- _Stated goal_
Reproduce the lines of the material below word for word, leaving out the pictures.

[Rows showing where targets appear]
'''

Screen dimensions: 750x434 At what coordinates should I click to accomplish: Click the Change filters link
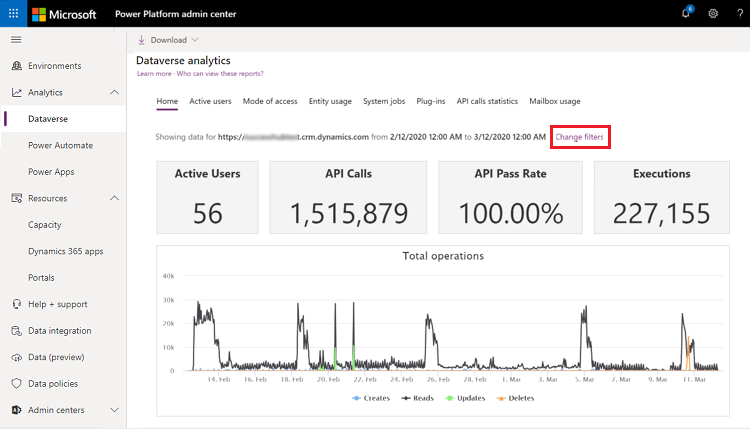tap(579, 137)
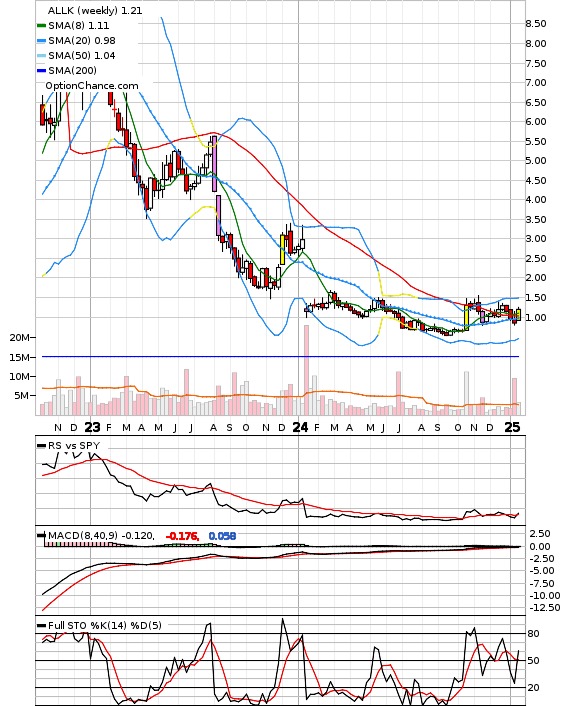Click the 20M volume axis label
Screen dimensions: 566x706
(20, 338)
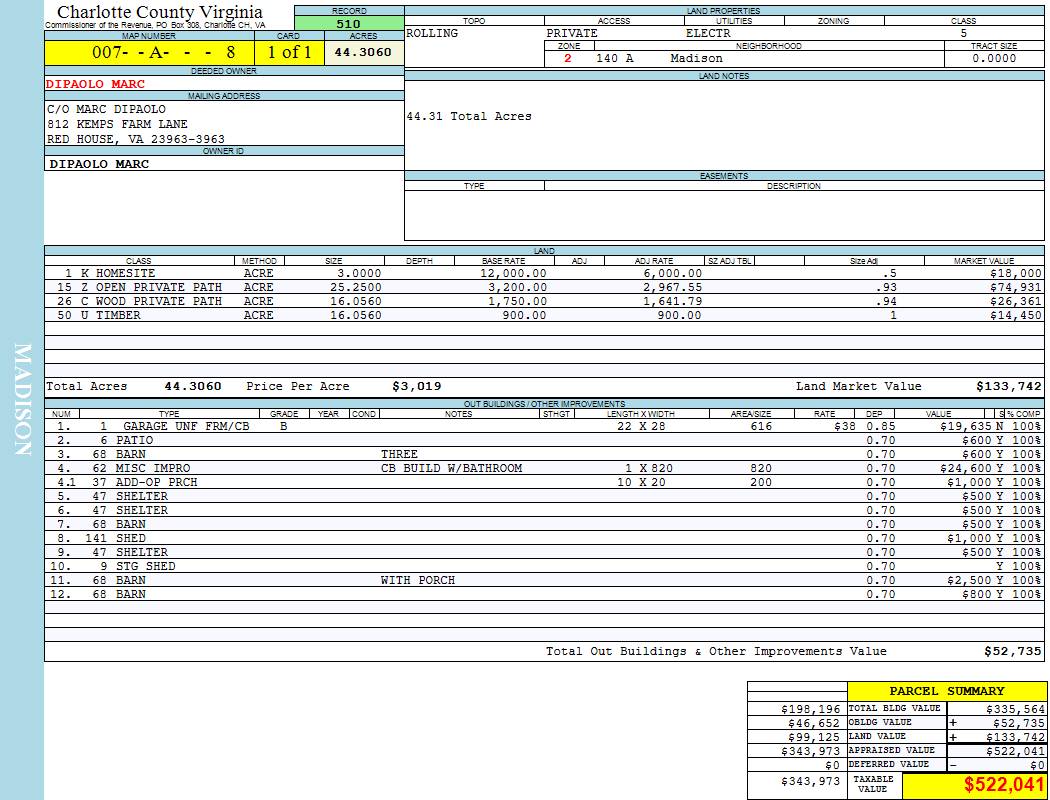Click the STG SHED outbuilding row
Image resolution: width=1050 pixels, height=800 pixels.
point(145,566)
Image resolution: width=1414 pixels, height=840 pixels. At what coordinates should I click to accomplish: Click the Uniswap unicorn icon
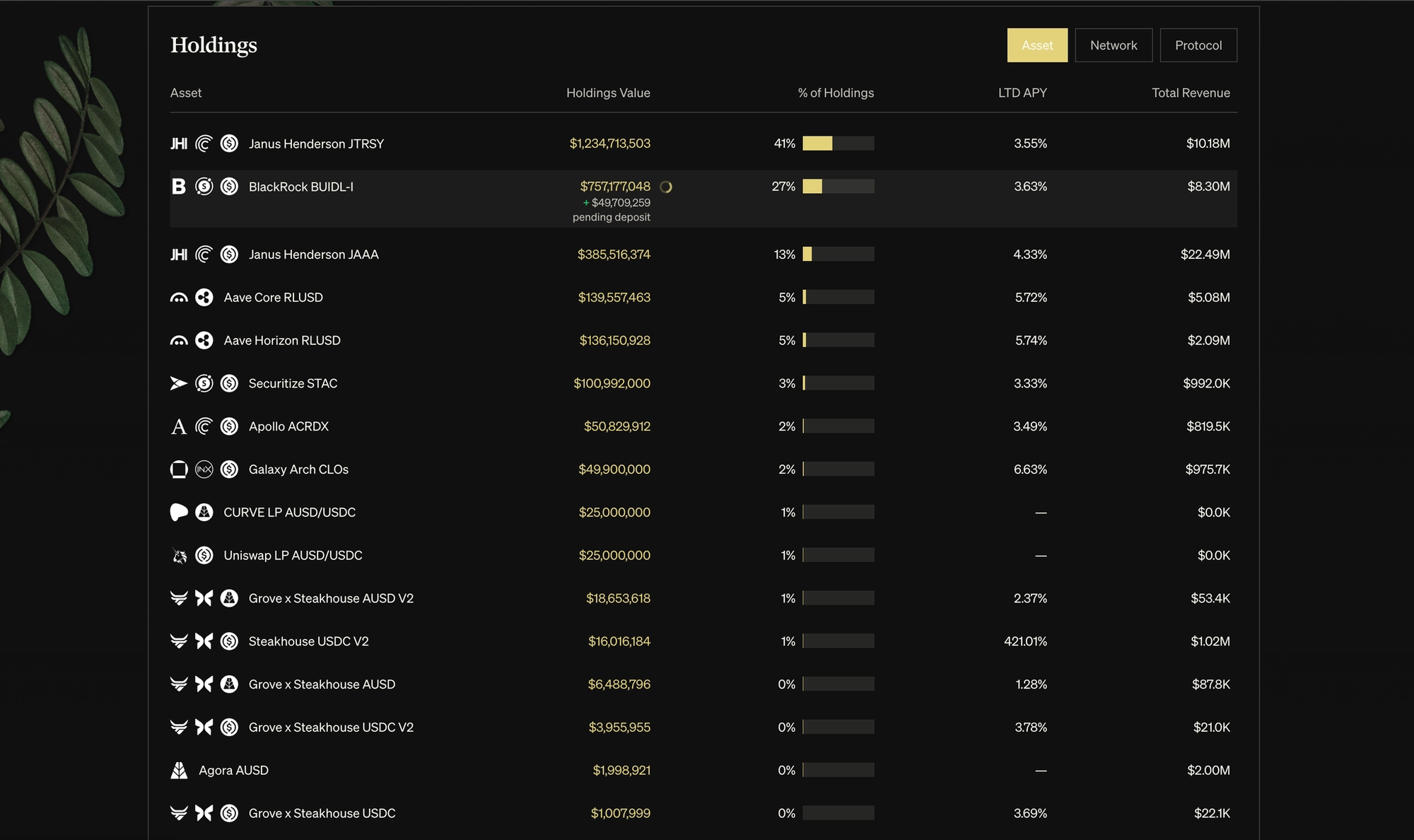coord(179,556)
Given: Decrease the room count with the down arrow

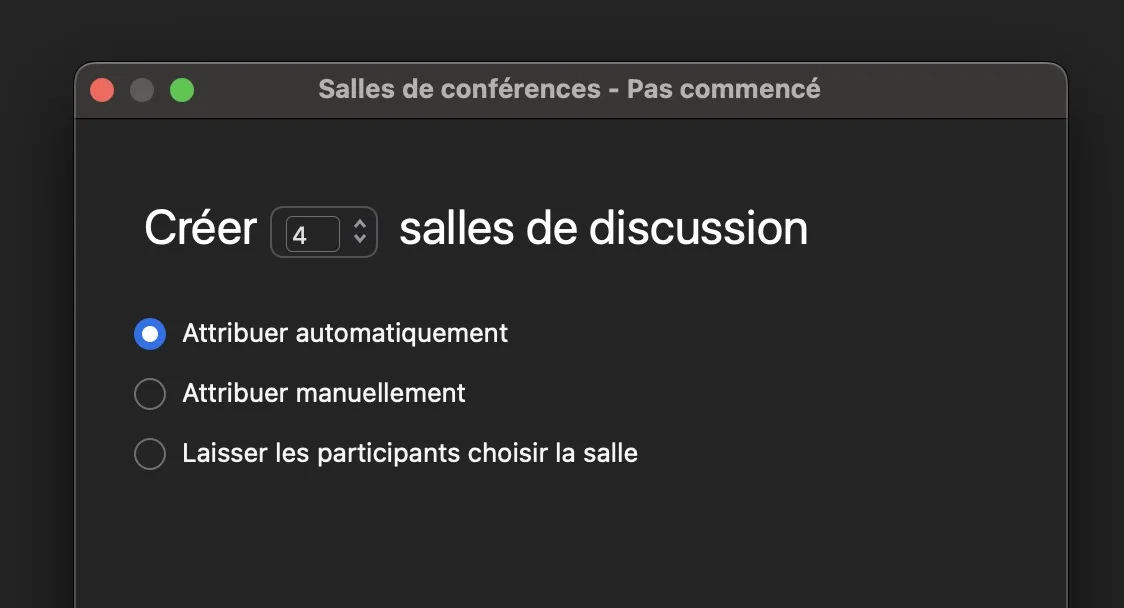Looking at the screenshot, I should pyautogui.click(x=360, y=241).
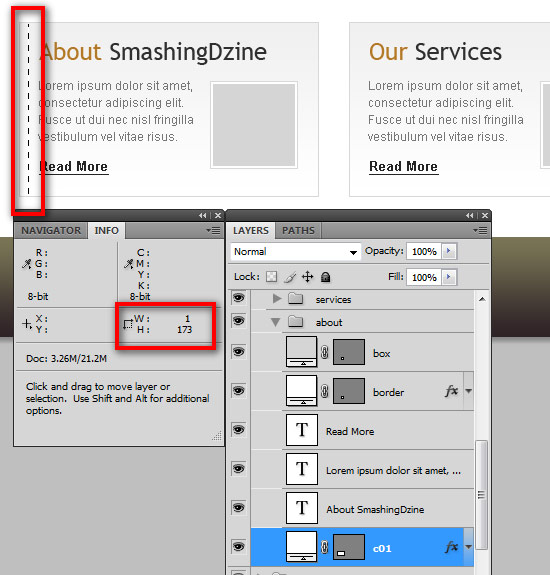Open the Info panel options menu icon

pyautogui.click(x=213, y=230)
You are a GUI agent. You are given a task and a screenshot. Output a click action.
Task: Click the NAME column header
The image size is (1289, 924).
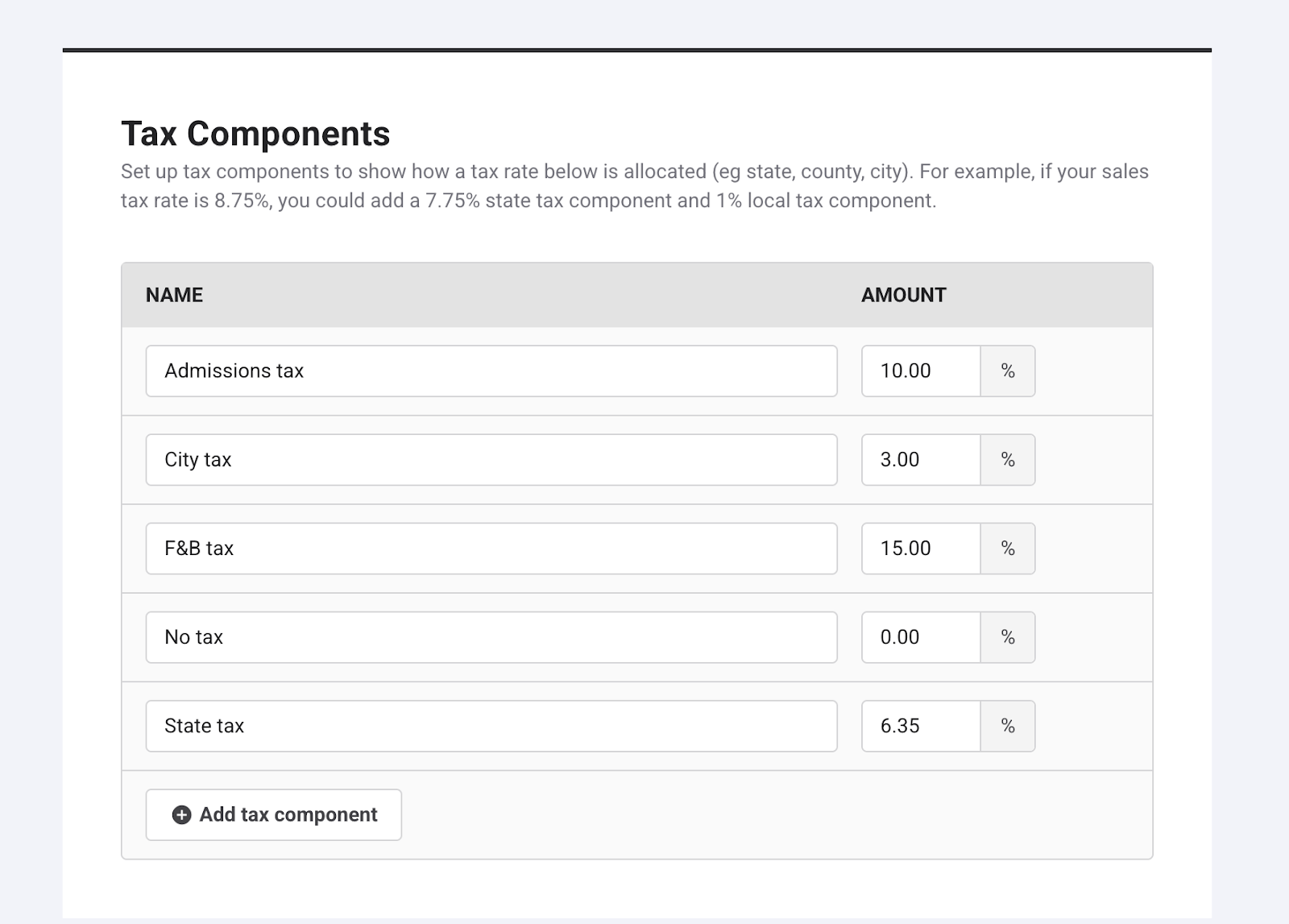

'''

- _Answer to the exercise_
Screen dimensions: 750x434 At what coordinates should I click to accomplish: Click the Change filters link
tap(579, 137)
Click the 20M volume axis label
Screen dimensions: 566x706
(20, 338)
Click the STG SHED outbuilding row
Image resolution: width=1050 pixels, height=800 pixels.
point(145,566)
Image resolution: width=1414 pixels, height=840 pixels. At what coordinates should I click to accomplish: Click the Uniswap unicorn icon
coord(179,556)
Given: Decrease the room count with the down arrow

Looking at the screenshot, I should pyautogui.click(x=360, y=241).
Open the Info panel options menu icon

pyautogui.click(x=213, y=230)
You are a GUI agent. You are given a task and a screenshot. Output a click action.
Task: Click the NAME column header
The image size is (1289, 924).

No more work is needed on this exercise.